Entre sus asociados está Leticia, quien sólo nos facilita su nombre de pila, su edad (47) y su profesión (administrativa). «Tal y como están las cosas te estigmatizan muy rápido; está rota del todo la convivencia», se excusa por el anonimato. El domingo pasado Leticia hizo «un perol de lentejas» y fue a llevarlo al puerto junto con su marido, sus tres hijas de entre 9 y 13 años y otras varias decenas de personas convocadas por Somatemps. La policía portuaria les prohibió el paso porque no portaban acreditación para acceder a la zona. «Yo sabía que esas lentejas se quedarían en el puerto, pero era una forma de darles cariño. Las llevé, no porque piensen que no comen, sino para transmitirles que parte de Cataluña quiere que se sientan en casa».

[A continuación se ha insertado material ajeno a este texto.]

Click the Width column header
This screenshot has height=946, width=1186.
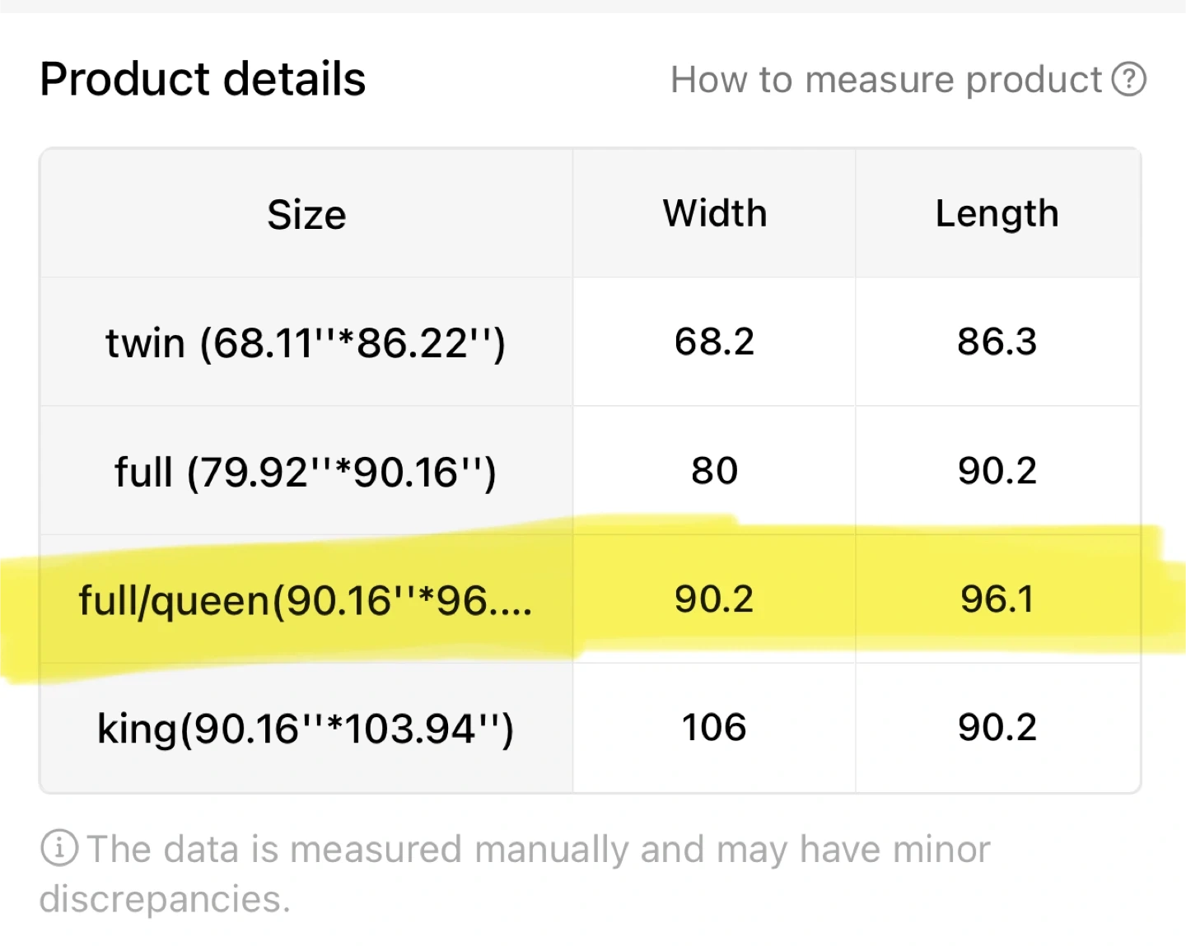pos(714,213)
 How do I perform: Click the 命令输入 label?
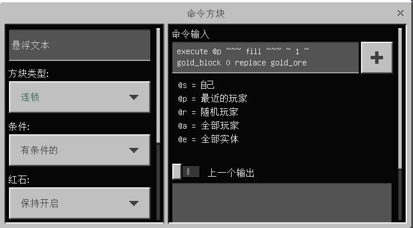pyautogui.click(x=190, y=34)
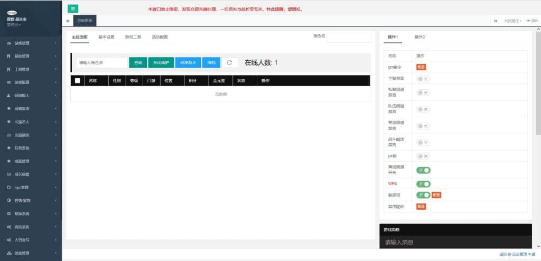Click the page vertical scrollbar
This screenshot has width=541, height=261.
[538, 79]
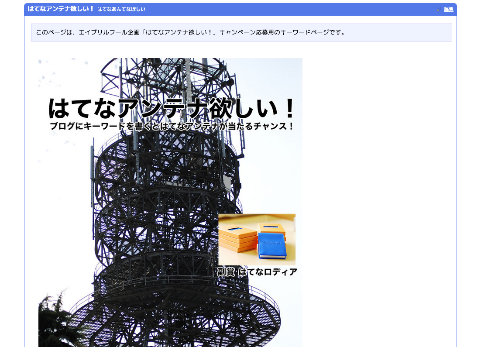
Task: Open the 編集 edit link
Action: [448, 9]
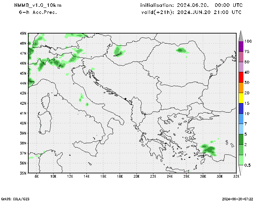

No estuvo en el puerto pero aportó 10 euros para la colecta César, de 21 años. «Lo hice para apoyar a los agentes que vienen a defender a los que no estamos a favor del referéndum», explica. Es estudiante universitario, pero pide que no publiquemos en qué facultad está matriculado. «El problema no es que nos identifiquen, es que ya saben quiénes somos y si hacemos mucho ruido nos buscamos problemas», dice. «No se trata de miedo, pero sí de incomodidad, en la calle, en las aulas… Cualquier cosa que te relacione con ser español causa rechazo».

Nada tiene que ver con Somatemps María, de 53 años, que ofreció casa y comida a la Policía y la Guardia Civil a través de las redes sociales. «Trabajé con ellos como traductora hace unos años y me supo muy mal que tuvieran que pasar por esto. Al menos, que sepan que muchos estamos con ellos», dice remarcando que en las últimas elecciones ella votó a Podemos: «Porque luego se dice que somos de extrema derecha».

Igualmente actuó por libre Ramón, de 64 años, empresario jubilado. Al ver las imágenes de los vehículos policiales destrozados llamó a la comandancia de la Guardia Civil en Barcelona y les ofreció su casa. «Se sorprendieron. Dijeron que lo tenían todo controlado, pero que muchas gracias, que llamadas como la mía les aliviaban bastante».